Triplet Exciton Delocalization in Organic-Quantum Dots Hybrid Photo-Systems: A Pathway to Improved Phototherapy and Theragnostics

In this work, we engineered hybrid photo-assemblies consisting of an organic triplet chromophore (QDM) and core-shell CdSe/ZnS, CdZnS/ZnS, core CdZnS, or CdS quantum dots (QD). Photophysical data shows that the presence of the QD in the vicinity of the QDM enhances spin-orbit coupling (SOC), resulting in the depopulation of the singlet excited state to create the corresponding triplet transient species with an accelerated intersystem crossing (ISC) of rate constants in the range kISC = 8.6–18 x1010 s-1 and a three-fold increase of triplet lifetime for the hybrids. Further photophysical, electrochemical, and computational investigations revealed that the triplet state of QDM is delocalized into the QD bands, which explains the increased triplet lifetime of the hybrids.
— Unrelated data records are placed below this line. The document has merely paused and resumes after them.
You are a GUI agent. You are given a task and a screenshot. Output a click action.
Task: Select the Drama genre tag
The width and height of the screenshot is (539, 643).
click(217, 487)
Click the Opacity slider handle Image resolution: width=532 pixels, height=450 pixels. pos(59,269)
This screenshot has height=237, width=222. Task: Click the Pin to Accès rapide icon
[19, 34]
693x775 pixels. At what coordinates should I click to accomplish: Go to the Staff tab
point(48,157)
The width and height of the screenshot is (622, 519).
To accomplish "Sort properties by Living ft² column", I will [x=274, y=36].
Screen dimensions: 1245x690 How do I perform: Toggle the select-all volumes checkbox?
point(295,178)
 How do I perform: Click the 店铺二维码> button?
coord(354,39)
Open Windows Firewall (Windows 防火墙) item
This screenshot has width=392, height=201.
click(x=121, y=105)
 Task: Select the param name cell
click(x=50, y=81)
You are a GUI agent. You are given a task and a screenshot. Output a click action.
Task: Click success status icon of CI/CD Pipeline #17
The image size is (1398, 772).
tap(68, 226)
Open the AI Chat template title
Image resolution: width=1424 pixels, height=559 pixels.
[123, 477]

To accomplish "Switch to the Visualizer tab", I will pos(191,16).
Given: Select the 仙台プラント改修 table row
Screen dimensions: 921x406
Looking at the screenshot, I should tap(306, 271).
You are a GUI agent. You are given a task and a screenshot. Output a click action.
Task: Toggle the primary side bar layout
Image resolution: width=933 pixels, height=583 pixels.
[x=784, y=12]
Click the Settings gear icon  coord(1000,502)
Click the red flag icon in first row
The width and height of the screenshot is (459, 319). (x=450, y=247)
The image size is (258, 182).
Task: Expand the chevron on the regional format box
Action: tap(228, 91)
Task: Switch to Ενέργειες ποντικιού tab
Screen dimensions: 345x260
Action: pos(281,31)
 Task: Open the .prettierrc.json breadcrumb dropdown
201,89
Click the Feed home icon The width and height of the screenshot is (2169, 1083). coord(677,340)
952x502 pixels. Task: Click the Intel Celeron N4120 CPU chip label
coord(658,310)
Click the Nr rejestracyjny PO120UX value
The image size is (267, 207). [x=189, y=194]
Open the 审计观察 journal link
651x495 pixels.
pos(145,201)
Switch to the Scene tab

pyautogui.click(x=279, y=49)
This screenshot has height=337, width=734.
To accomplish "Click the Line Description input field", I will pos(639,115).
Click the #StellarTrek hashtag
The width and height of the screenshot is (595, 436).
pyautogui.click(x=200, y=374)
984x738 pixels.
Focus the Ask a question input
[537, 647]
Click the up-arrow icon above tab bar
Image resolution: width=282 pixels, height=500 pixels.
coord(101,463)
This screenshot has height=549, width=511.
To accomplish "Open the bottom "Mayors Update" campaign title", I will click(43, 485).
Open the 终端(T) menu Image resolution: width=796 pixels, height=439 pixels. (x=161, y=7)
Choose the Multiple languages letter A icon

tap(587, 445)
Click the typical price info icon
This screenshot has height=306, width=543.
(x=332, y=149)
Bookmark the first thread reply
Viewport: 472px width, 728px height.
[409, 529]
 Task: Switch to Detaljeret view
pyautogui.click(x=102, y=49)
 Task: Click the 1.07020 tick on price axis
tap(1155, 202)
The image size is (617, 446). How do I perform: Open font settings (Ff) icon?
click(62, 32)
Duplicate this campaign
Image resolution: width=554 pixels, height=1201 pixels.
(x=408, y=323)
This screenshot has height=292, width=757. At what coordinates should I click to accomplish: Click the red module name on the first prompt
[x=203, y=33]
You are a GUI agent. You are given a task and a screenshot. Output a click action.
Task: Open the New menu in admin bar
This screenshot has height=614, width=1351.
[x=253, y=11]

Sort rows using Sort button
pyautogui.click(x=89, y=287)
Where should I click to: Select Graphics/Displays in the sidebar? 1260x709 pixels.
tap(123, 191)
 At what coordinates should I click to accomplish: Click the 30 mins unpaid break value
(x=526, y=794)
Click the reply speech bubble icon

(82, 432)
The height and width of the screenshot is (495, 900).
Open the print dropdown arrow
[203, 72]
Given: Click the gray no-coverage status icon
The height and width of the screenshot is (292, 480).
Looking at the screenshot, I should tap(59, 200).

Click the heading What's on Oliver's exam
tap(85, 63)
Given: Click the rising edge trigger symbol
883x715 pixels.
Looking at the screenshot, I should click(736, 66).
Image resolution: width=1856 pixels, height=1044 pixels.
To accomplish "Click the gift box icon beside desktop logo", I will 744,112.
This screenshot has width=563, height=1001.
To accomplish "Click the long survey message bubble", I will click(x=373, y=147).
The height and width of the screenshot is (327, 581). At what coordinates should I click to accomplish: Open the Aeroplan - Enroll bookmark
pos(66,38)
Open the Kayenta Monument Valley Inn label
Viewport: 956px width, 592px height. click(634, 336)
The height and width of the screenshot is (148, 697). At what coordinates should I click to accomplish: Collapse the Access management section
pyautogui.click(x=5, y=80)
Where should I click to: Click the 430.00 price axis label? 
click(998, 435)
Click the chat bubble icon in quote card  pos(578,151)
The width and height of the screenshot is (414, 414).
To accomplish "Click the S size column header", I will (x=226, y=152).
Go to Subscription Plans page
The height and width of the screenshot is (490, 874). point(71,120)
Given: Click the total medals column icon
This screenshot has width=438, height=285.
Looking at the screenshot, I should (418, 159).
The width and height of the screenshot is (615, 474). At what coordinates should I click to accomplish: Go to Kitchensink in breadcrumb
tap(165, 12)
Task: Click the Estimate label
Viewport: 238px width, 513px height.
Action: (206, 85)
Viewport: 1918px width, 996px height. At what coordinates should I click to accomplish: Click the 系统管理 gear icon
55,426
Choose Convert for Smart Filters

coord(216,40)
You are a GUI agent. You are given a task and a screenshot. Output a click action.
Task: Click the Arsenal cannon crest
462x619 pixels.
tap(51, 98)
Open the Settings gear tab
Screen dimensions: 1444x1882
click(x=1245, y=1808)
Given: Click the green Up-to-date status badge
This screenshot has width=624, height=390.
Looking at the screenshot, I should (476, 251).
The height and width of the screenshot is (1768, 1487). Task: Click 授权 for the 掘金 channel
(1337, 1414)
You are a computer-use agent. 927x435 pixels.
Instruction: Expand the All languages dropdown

Moreover, triplet photosensitization of molecular oxygen (3O2) using the hybrids produced 1O2 with a Φ(1O2) of 67% (in toluene) and 64% (in water) for the hybrid photo-material(s) compared to that of QDM alone (52% in toluene and 28% in water). This enhanced quantum efficiency was corroborated in dendritic cell viability assays, with cell death rates as high as 97%. The inherent emissive properties of QD component(s) facilitated the use of our new hybrid photo-assemblies as multifunctional platforms for synergistic bio-imaging and phototherapy.